Diabetes Fundraiser Helps Get Closer To Cure


The Diabetes Research Institute Foundation (DRIF) held its 13th Annual Cooking For a Cure Fundraiser on April 11. The event was cochaired by Nassau County Legislator Delia DeRiggi-Whitton and Rebecca Castronovo, both of whom have daughters who were diagnosed with type 1 diabetes when they were very young and have been deeply involved with DRIF for well over a decade.

From left: DRIF Director Anthony Childs, Event Organizer Stacy Sissons McKenna, Glen Cove Mayor Reggie Spinello, Councilman Joseph Capobianco, Event Organizer Sue Herbst, Event Cochairs Rebecca Castronovo and Delia DeRiggi-Whitton and Councilwoman Pam Panzenbeck (Photo by Tony Gallego)

“I would like to thank the committee and all those who support the DRIF, especially Stacy Sissons McKenna and Sue Herbst, for helping to organize this great event,” Cochair DeRiggi-Whitton said.

The DRIF runs the largest and most comprehensive research center dedicated to finding a cure for diabetes. In type 1 diabetes, the immune system mistakenly destroys insulin-producing islet cells in the pancreas. The DRI’s focus is to develop a biological cure by replacing those cells.

A very promising study for which the DRIF recently received FDA approval to conduct in clinical trials is their BioHub. This bioengineered “mini organ” contains thousands of insulin-producing cells that sense blood sugar levels and release the precise amount of insulin needed, thereby mimicking the function of a normal pancreas. The BioHub containing the donor islet cells is transplanted into the omentum, which is an apron-like lining covering the abdominal organ. The BioHub acts as a “scaffold,” holding the cells in place until they naturally adhere to the wall of the omentum, after which point, the BioHub naturally dissolves.

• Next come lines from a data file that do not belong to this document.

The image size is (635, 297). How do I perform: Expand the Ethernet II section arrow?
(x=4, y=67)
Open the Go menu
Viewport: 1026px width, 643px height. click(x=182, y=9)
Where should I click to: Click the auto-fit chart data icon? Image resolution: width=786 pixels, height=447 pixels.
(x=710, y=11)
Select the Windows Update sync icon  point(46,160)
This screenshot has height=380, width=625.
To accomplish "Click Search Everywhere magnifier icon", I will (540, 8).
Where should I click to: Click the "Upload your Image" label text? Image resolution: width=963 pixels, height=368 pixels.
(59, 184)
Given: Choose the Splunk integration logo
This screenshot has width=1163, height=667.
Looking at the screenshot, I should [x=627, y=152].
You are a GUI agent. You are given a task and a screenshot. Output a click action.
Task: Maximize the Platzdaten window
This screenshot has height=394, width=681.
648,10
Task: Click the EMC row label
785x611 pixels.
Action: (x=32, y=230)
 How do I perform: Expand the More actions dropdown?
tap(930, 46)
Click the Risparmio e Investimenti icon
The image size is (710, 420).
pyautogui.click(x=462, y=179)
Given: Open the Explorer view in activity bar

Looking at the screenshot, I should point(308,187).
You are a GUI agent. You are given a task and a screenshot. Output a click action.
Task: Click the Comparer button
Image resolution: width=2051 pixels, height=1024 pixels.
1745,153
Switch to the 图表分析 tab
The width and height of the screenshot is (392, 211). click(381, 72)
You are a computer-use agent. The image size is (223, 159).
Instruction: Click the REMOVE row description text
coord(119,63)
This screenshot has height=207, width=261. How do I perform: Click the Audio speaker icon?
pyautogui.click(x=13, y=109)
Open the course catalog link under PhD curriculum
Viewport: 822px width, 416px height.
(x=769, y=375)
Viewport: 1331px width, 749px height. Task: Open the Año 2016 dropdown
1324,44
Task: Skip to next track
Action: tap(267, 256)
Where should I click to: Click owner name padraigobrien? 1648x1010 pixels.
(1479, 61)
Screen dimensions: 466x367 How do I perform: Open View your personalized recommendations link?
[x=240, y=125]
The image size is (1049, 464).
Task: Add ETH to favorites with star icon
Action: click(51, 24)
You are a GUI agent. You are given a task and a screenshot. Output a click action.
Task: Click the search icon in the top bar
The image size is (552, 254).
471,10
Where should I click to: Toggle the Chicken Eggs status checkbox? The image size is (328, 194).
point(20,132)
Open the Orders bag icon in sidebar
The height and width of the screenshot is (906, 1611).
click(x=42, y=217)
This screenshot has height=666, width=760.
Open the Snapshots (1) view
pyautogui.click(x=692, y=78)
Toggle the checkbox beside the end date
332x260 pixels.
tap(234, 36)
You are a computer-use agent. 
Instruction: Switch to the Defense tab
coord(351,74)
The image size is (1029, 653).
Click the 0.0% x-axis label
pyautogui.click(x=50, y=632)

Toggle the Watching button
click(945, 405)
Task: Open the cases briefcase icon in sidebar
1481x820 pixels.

“We know that transplanted islet cells have already functioned in some patients for more than 10 years,” DRIF Long Island Regional Director Anthony Childs said. “The DRIF is building on that progress by developing the BioHub, a bioengineered mini-organ, to reach a biological cure for type 1 diabetes.”

“The BioHub is the most promising clinical trial yet for a biological cure for diabetes,” DeRiggi-Whitton added. “I am so proud to be part of an organization that can help potentially the 29-million Americans and 370-million people worldwide with diabetes to live longer, healthier lives.”